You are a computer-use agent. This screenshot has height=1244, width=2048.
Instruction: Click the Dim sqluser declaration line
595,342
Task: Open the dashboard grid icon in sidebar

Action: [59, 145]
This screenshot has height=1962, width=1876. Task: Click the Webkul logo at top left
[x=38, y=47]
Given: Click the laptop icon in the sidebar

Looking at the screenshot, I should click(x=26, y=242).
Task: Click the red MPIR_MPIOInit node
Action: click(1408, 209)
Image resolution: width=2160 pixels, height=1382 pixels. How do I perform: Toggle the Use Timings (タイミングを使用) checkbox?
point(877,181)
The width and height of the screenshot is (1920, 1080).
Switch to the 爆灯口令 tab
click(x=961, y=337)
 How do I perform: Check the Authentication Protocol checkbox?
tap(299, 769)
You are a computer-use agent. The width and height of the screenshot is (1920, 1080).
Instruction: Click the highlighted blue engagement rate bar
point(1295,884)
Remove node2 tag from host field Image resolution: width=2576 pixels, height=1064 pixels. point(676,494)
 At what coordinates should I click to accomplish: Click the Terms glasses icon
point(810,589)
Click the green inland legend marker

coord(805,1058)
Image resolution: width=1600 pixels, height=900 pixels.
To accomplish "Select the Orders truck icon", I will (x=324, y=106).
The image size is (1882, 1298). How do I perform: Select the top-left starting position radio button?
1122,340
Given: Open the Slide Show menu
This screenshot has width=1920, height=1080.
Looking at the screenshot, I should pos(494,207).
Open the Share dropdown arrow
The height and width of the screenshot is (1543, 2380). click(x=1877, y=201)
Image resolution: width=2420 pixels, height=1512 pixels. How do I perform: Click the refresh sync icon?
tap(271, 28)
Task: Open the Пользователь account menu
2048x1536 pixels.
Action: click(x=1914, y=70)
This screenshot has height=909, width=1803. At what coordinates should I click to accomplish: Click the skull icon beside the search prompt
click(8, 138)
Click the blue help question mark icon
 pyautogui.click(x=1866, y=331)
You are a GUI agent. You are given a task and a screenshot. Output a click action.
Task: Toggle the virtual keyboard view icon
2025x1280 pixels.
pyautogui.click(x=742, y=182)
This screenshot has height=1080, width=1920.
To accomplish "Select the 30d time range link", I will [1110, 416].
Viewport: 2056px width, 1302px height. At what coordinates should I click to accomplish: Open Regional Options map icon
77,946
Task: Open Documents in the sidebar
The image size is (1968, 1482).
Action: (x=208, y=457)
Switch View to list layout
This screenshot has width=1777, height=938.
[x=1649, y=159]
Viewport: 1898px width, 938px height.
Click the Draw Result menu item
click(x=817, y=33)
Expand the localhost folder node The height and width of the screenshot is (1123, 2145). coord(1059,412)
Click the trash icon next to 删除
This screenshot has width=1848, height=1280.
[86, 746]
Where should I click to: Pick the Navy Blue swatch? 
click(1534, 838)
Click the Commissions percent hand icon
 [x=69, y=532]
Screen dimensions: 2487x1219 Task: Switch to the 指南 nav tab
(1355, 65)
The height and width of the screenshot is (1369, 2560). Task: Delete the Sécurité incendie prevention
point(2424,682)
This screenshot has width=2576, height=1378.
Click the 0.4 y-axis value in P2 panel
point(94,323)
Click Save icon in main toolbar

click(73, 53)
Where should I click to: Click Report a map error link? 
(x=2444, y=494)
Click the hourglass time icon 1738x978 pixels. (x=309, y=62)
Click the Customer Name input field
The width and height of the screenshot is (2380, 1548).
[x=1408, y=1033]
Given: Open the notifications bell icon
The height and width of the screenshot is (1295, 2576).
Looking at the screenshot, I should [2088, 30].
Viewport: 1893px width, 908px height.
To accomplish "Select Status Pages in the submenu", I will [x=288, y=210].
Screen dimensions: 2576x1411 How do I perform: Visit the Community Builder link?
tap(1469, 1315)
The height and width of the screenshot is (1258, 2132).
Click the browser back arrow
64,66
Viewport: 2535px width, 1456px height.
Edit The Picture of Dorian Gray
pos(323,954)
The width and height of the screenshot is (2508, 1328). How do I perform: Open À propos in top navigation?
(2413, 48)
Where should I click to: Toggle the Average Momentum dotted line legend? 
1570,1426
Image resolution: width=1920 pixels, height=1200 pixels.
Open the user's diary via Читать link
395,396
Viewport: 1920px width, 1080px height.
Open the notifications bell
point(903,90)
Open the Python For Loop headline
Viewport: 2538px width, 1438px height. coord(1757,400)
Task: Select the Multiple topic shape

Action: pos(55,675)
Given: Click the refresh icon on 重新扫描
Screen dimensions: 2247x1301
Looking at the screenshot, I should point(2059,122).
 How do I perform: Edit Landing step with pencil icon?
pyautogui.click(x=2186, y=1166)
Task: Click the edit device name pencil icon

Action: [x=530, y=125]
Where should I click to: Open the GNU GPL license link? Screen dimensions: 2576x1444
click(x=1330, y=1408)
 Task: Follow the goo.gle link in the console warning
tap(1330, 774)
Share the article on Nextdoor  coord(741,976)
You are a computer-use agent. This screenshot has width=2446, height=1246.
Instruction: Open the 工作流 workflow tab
—————
Every record must appear in the answer exactly as written.

You are a computer-use agent. This screenshot has height=1244, width=2048.
Instruction: Click the Dim sqluser declaration line
595,342
Task: Open the dashboard grid icon in sidebar

Action: [59, 145]
This screenshot has height=1962, width=1876. Task: Click the Webkul logo at top left
[x=38, y=47]
Given: Click the laptop icon in the sidebar

Looking at the screenshot, I should click(x=26, y=242).
Task: Click the red MPIR_MPIOInit node
Action: click(1408, 209)
Image resolution: width=2160 pixels, height=1382 pixels. How do I perform: Toggle the Use Timings (タイミングを使用) checkbox?
point(877,181)
The width and height of the screenshot is (1920, 1080).
Switch to the 爆灯口令 tab
click(x=961, y=337)
 How do I perform: Check the Authentication Protocol checkbox?
tap(299, 769)
You are a computer-use agent. The width and height of the screenshot is (1920, 1080).
Instruction: Click the highlighted blue engagement rate bar
point(1295,884)
Remove node2 tag from host field Image resolution: width=2576 pixels, height=1064 pixels. point(676,494)
 At what coordinates should I click to accomplish: Click the Terms glasses icon
point(810,589)
Click the green inland legend marker

coord(805,1058)
Image resolution: width=1600 pixels, height=900 pixels.
To accomplish "Select the Orders truck icon", I will (x=324, y=106).
The image size is (1882, 1298). How do I perform: Select the top-left starting position radio button?
1122,340
Given: Open the Slide Show menu
This screenshot has width=1920, height=1080.
Looking at the screenshot, I should pos(494,207).
Open the Share dropdown arrow
The height and width of the screenshot is (1543, 2380). click(x=1877, y=201)
Image resolution: width=2420 pixels, height=1512 pixels. How do I perform: Click the refresh sync icon?
tap(271, 28)
Task: Open the Пользователь account menu
2048x1536 pixels.
Action: click(x=1914, y=70)
This screenshot has height=909, width=1803. At what coordinates should I click to accomplish: Click the skull icon beside the search prompt
click(8, 138)
Click the blue help question mark icon
 pyautogui.click(x=1866, y=331)
You are a GUI agent. You are given a task and a screenshot. Output a click action.
Task: Toggle the virtual keyboard view icon
2025x1280 pixels.
pyautogui.click(x=742, y=182)
This screenshot has height=1080, width=1920.
To accomplish "Select the 30d time range link", I will [1110, 416].
Viewport: 2056px width, 1302px height. At what coordinates should I click to accomplish: Open Regional Options map icon
77,946
Task: Open Documents in the sidebar
The image size is (1968, 1482).
Action: (x=208, y=457)
Switch View to list layout
This screenshot has width=1777, height=938.
[x=1649, y=159]
Viewport: 1898px width, 938px height.
Click the Draw Result menu item
click(x=817, y=33)
Expand the localhost folder node The height and width of the screenshot is (1123, 2145). coord(1059,412)
Click the trash icon next to 删除
This screenshot has width=1848, height=1280.
[86, 746]
Where should I click to: Pick the Navy Blue swatch? 
click(1534, 838)
Click the Commissions percent hand icon
 [x=69, y=532]
Screen dimensions: 2487x1219 Task: Switch to the 指南 nav tab
(1355, 65)
The height and width of the screenshot is (1369, 2560). Task: Delete the Sécurité incendie prevention
point(2424,682)
This screenshot has width=2576, height=1378.
Click the 0.4 y-axis value in P2 panel
point(94,323)
Click Save icon in main toolbar

click(73, 53)
Where should I click to: Click Report a map error link? 
(x=2444, y=494)
Click the hourglass time icon 1738x978 pixels. (x=309, y=62)
Click the Customer Name input field
The width and height of the screenshot is (2380, 1548).
[x=1408, y=1033]
Given: Open the notifications bell icon
The height and width of the screenshot is (1295, 2576).
Looking at the screenshot, I should [2088, 30].
Viewport: 1893px width, 908px height.
To accomplish "Select Status Pages in the submenu", I will [x=288, y=210].
Screen dimensions: 2576x1411 How do I perform: Visit the Community Builder link?
tap(1469, 1315)
The height and width of the screenshot is (1258, 2132).
Click the browser back arrow
64,66
Viewport: 2535px width, 1456px height.
Edit The Picture of Dorian Gray
pos(323,954)
The width and height of the screenshot is (2508, 1328). How do I perform: Open À propos in top navigation?
(2413, 48)
Where should I click to: Toggle the Average Momentum dotted line legend? 
1570,1426
Image resolution: width=1920 pixels, height=1200 pixels.
Open the user's diary via Читать link
395,396
Viewport: 1920px width, 1080px height.
Open the notifications bell
point(903,90)
Open the Python For Loop headline
Viewport: 2538px width, 1438px height. coord(1757,400)
Task: Select the Multiple topic shape

Action: pos(55,675)
Given: Click the refresh icon on 重新扫描
Screen dimensions: 2247x1301
Looking at the screenshot, I should point(2059,122).
 How do I perform: Edit Landing step with pencil icon?
pyautogui.click(x=2186, y=1166)
Task: Click the edit device name pencil icon

Action: [x=530, y=125]
Where should I click to: Open the GNU GPL license link? Screen dimensions: 2576x1444
click(x=1330, y=1408)
 Task: Follow the goo.gle link in the console warning
tap(1330, 774)
Share the article on Nextdoor  coord(741,976)
You are a computer-use agent. This screenshot has width=2446, height=1246.
Instruction: Open the 工作流 workflow tab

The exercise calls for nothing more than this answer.